Livelihoods – an opportunity or a cost?
LAPSSET will interfere and change livelihoods and access to livelihoods assets at community level. The compensation it provides does not address the long-term needs for any of the communities dispossessed of land, water and other natural assets. The low level, indigenous use of land, based on traditional practices, does not in itself undermine the national economy, even though it prevents land from being used for other economic purposes. Its value has been that of preserving natural biodiversity and conserving land that has provided livelihoods for these communities for centuries. But once such land has been taken over for alternative economic development, such livelihoods will no longer be possible.
The immediate fist level jobs available in LAPSSET will be different from what communities were used to, and the skills required will demand literacy and education to which community members in the corridor have limited access. Other large infrastructure projects in East Africa have seen the majority of initial and second-phase jobs go to individuals from outside of the local communities.
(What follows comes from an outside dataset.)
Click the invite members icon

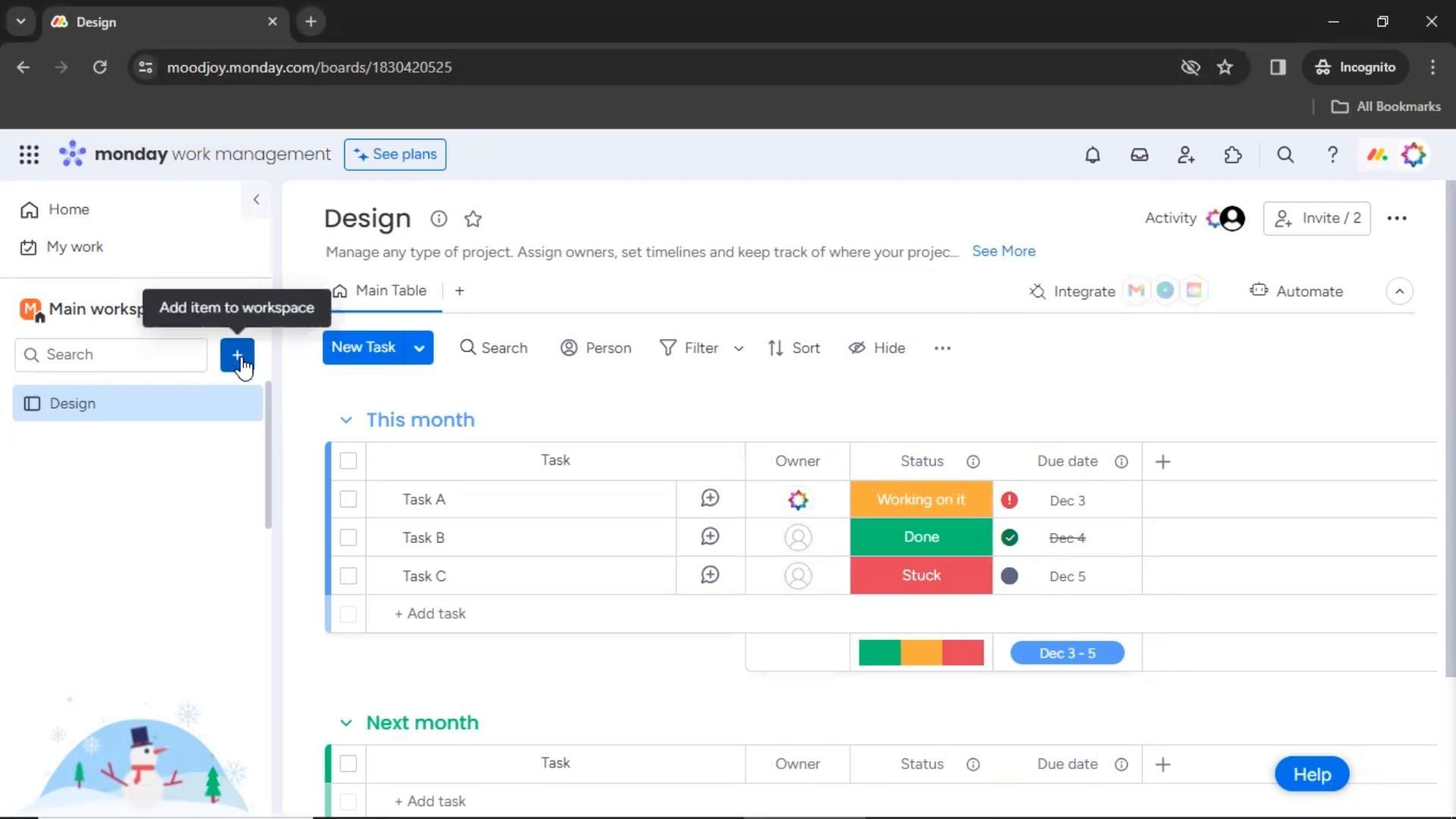click(1186, 155)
Due to the nature of advanced skilled jobs in extractive industry, technology etc. this will exclude not only local communities but also other nationals in each country; to whom education and training has not been provided.
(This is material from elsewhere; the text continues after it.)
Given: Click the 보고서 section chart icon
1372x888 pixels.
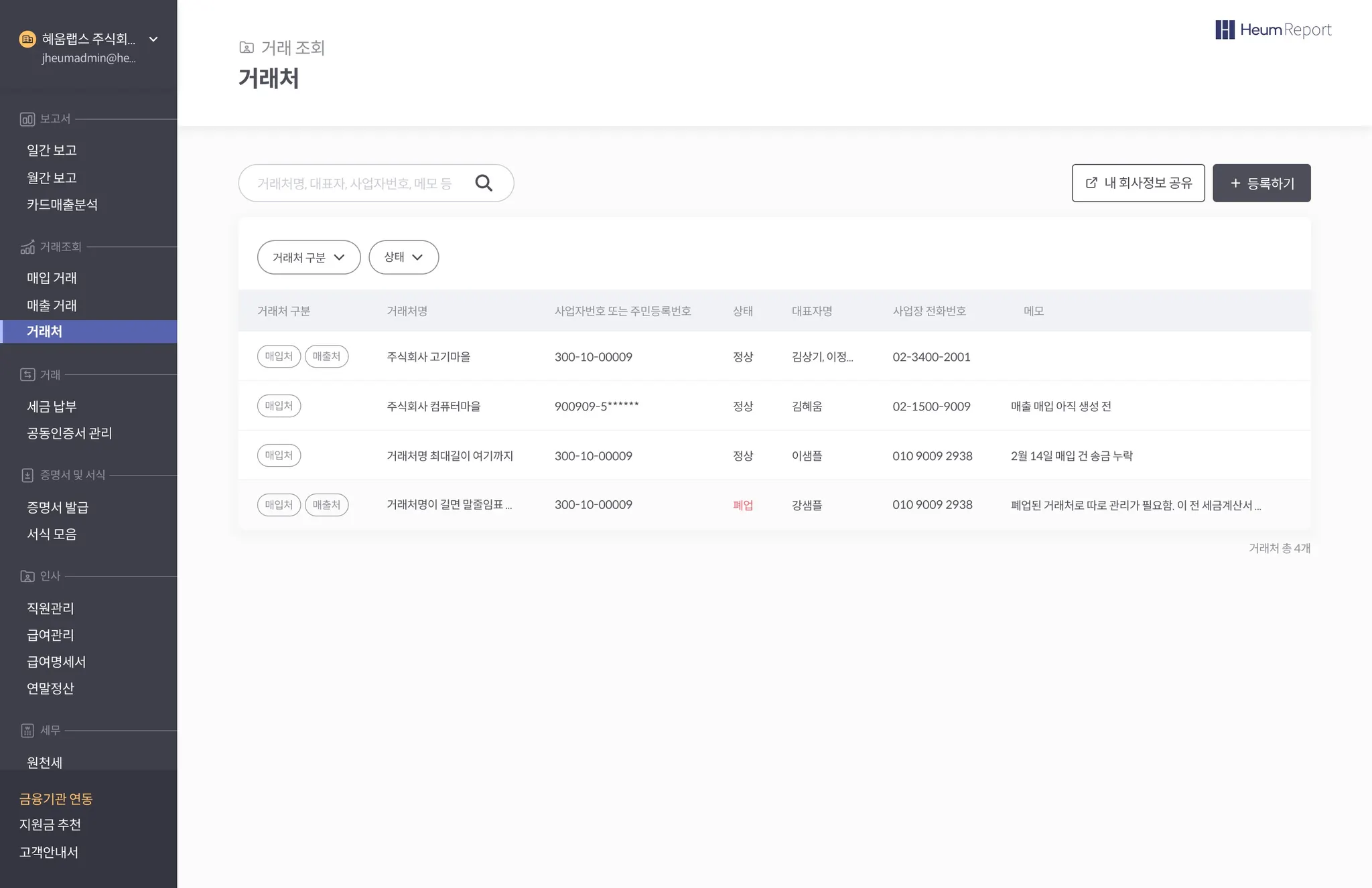Looking at the screenshot, I should pos(27,119).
Second-level opportunities such as local informal trade and business will also not immediately benefit local pastoral community members, who lack capital and access to credit meaning they will be late to market. The types of jobs, and businesses most likely to supplement the lost livelihoods of the LAPSSET corridor need to be explored through a systematic survey of employment opportunities by type of labour available, locality labour is needed, types of competencies and potential employers/job creators. Long-term projections would also be useful to determine and prepare responses for communities at risk.
Climate change and disaster response
Communities in the LAPSSET Corridor are aware that climate change has affected their lifestyles. Many pastoral communities readily point to lost herds, reduced grasslands and lost water points. They also point to settlement in new locations that were not traditional settlement localities during the best of times in the nomadic pastoral lifestyle. These new settlements are linked to humanitarian aid provided to pastoral community members for whom rearing livestock is no longer viable. A comprehensive assessment of the effect of climate changes on these pastoral communities is also essential.
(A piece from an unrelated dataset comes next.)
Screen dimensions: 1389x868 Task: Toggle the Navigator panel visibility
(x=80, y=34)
Plans for disaster reduction response in localities falling under the LAPSSET Corridor are implemented under some department in each country. However, such departments are hard strapped with capacity for service delivery, even though they have a strategy. Cursory review of such strategies and plans denotes that here are gaps on how to engage and prepare local communities for addressing peace, early warning and preparedness for disaster response. This understanding is vital.
An uncertain future for those in LAPPSET’s path
This includes undertaking studies on peace pillars in the region among local communities, as well as raising and addressing risks undermining peace in the region, where pastoral communities are already struggling. Issues around climate change and access to resources need to be properly addressed. Long term plans for how to appropriately integrate local groups into relevant value adding aspects of the LAPPSET Corridor initiative need to be created. And cross-border issues need to be better analyzed and documented, in order to forestall conflict.
Doing this sensitively will be adding value, meaning everyone will be in a better position to make the most of the opportunity that LAPSSET Corridor Project presents for enhancing peace.